It's that time of the year when we manly men bring out our old leather jackets hoping to look cool like 80's MacGyver. Except it never gets that cold, making us realise the leather was best left attached to the cow.
But, it is just barely cold enough to do that other winter thing for manly men: barbeque. We wait all year to do this because somewhere in an old movie starring Robert Redford or Aamir Khan, it appeared very romantic. Crackling fires, sultry guitar twangs and the love interest crooning softly complete the picture.
In reality though, crackling fires are accompanied by the spastic fizz of electrocuted mosquitoes and a wife somewhere shouting "I've set a towel on fire." All you men and women reading this can take comfort following my tips. I have made all the mistakes to be made without dying even once. Or worse, without burning the meat.
(The wife insists I add "it is always a miracle.")
First you make a brief plan
This is the step people waste most of their time on. I have a friend who planned for the last seven years about throwing a barbeque party. The only thing to plan is to settle the invites. Four out of six people will not do any of the work even after making strong promises. Two of those people will turn up only after the food has been cooked, licked and chewed. The trick is to find more of the first two: those will help you cook, share the blame and be worthy of the post cookout selfie.
Then you gather materials, quickly
You can buy a metal miniature box-like thing in New Market for grilling. It is cheap at under BDT 1,000 and you can conveniently store old screws and nails in it till next year. Or you could borrow a few bricks from the under-construction apartment nearby and build your own trough.
What you need to get right is the coal which is also easy to find. All bazaars are fully stocked with jacked up prices of coal to be sold by the kg.
Get a square foot of chicken wire netting from a hardware store for about BDT 60 to lay on top of the trough and you're set. What's important is how you do the cookup. I'm an expert on this as I've once watched the children's edition of Masterchef where Gordon Ramsey completely refrained from his usual shouting like a deranged vice principal.
Prepare the meat
The trick to getting all the meat to taste right is to marinate properly for additional flavour and softening. For the noobs, it means soak the meat in something nice like lemon or vinegar and not moisturiser. I tried marinating for days. I also marinated for a few hours. It all turns out the same. What you do not do is marinate with sauce. That will burn quickly while cooking leaving you an acrid taste.
Lighting the fire
We manly men love to watch the world burn. Which is why we opt quickly for lighter fluid or kerosene. You pour it on the coal and light a fire resulting in tiny explosions that reach all the way to a towel hanging overhead. As you squint your eyes and ignore the burning eyebrows, you feel like a manly Bruce Willis just having blown some bad guys into oblivion. The right way is to start the fire a little but then leave out the fluid altogether. If you add more fluid while cooking, you end up with a metallic taste of lighter fluid/kerosene on your meat after cooking. And trust me, those things do not taste pleasant. Chalk up that experience to a lighter fluid cap I tried removing with my teeth while holding the can one-handed. Manly men don't always use both hands.
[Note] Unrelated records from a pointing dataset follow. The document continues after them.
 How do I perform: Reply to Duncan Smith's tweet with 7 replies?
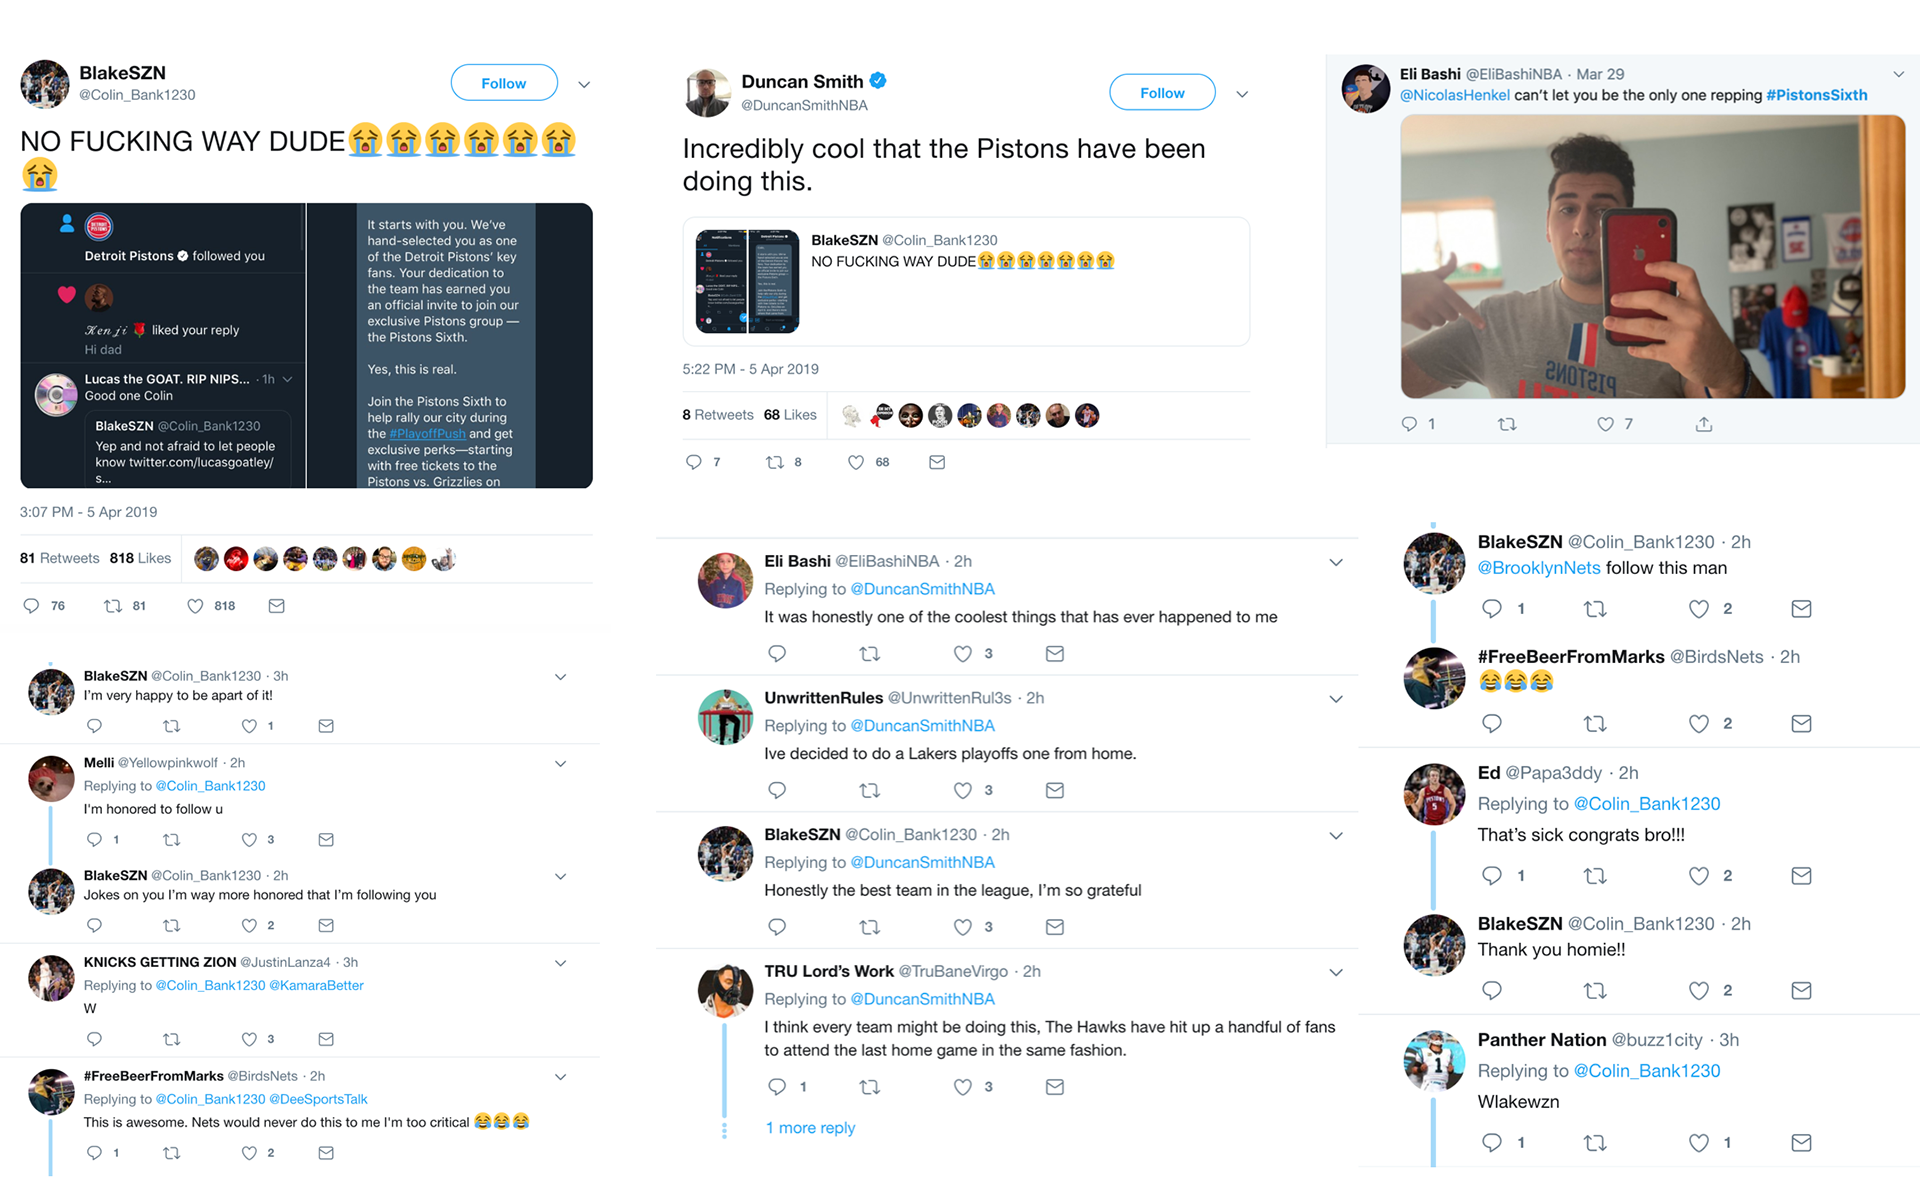click(x=694, y=462)
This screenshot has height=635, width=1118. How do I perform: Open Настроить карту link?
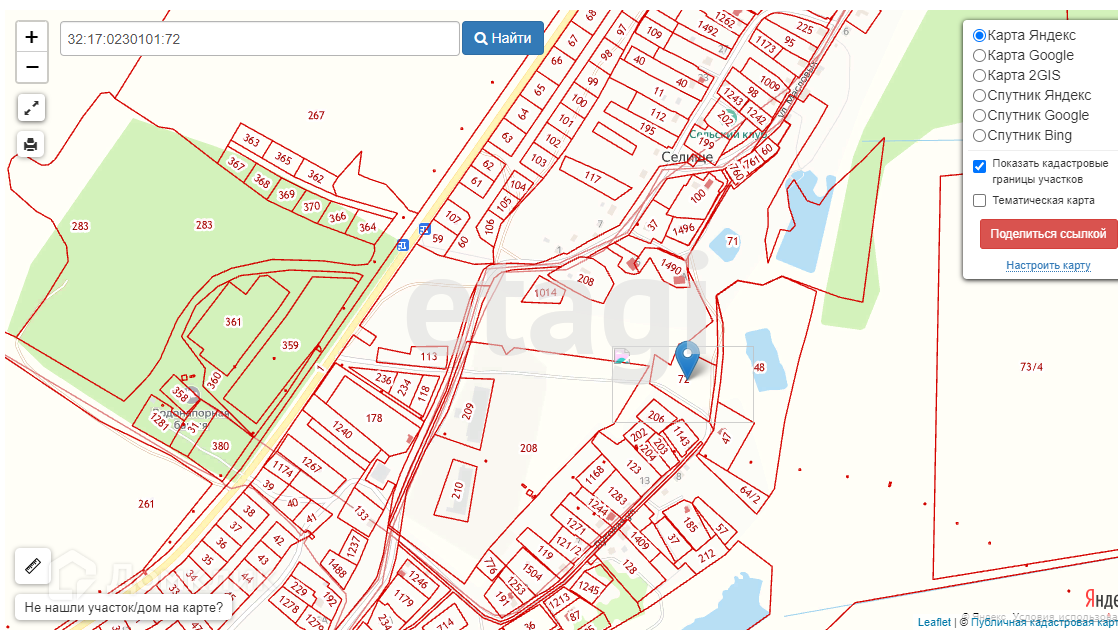[1048, 265]
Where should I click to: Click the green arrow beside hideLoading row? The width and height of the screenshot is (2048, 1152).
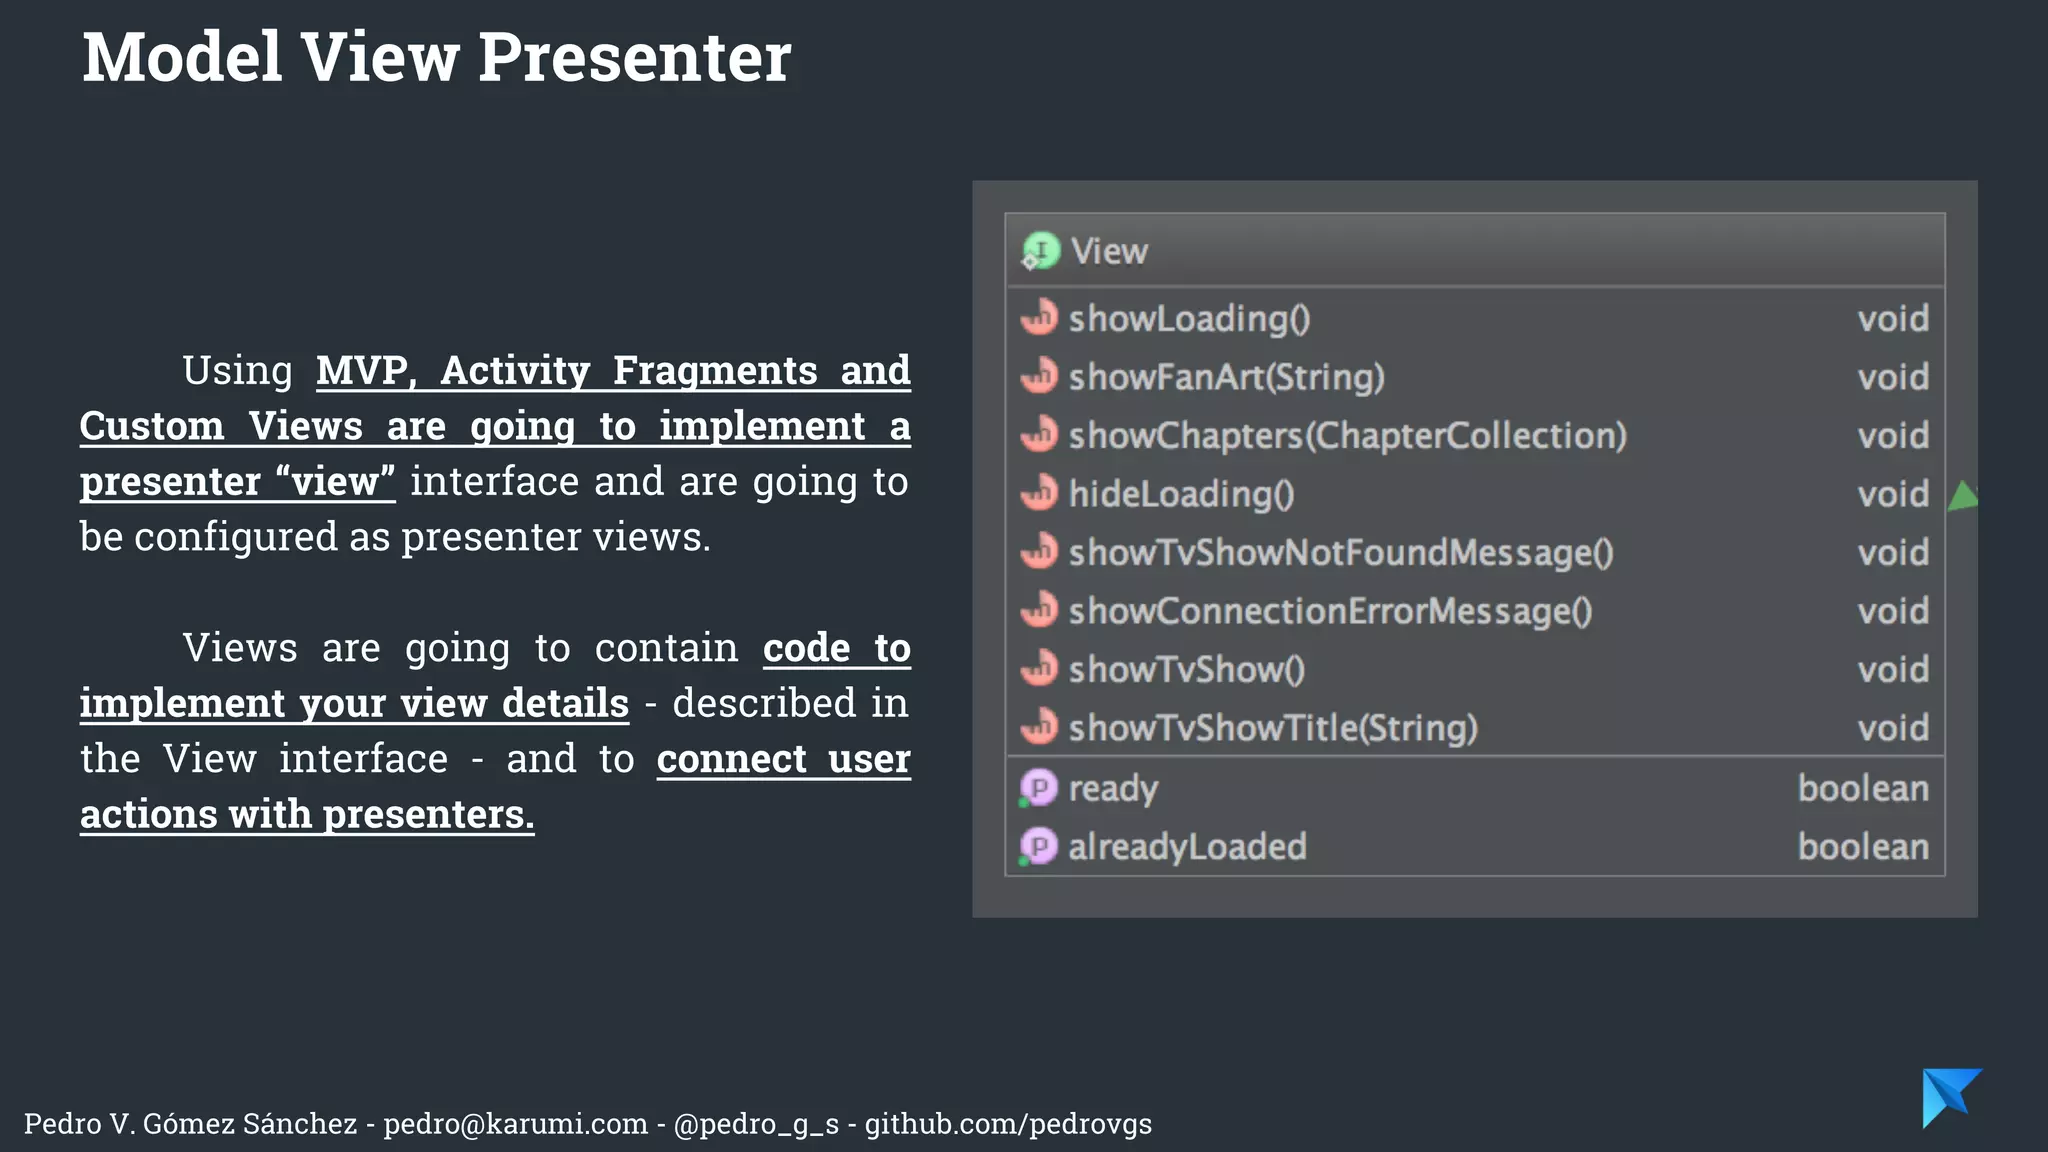tap(1963, 496)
The right way to get a good fire going is to crumple up newspaper balls underneath the coal and set it on fire. It takes a while but helps create that smoky yet delicious flavour you would pay an additional BDT 1,500 for in a restaurant. Also, I work for a newspaper. Supply is unlimited.
Let the coals burn for a while till they are covered in a grey ash. Then it gives off the perfect simmering heat allowing you to cook the meat slowly and completely. You don't want a blazing coal fire no matter how cool it looks. That creates soot. While charcoal is good for cleaning teeth, it never tastes good. Pro tip: add the sauce near the very end or else it will burn.
Keep antacids ready
That is how a good barbeque party should end, with plenty of antacids to calm your raging stomach. It is that one time of the year you can pretend to be a manly man of yesteryear. It will feel almost as if you caught an animal in the wild and saved your herd from starvation. But easy on the daydreaming as towels always end up catching on fire.
Ehsanur Raza Ronny is a confused dad, all-round car guy, model car builder, and cartoonist. He is also Editor of Shift (automobiles), Bytes (technology), and Next Step (career) of The Daily Star.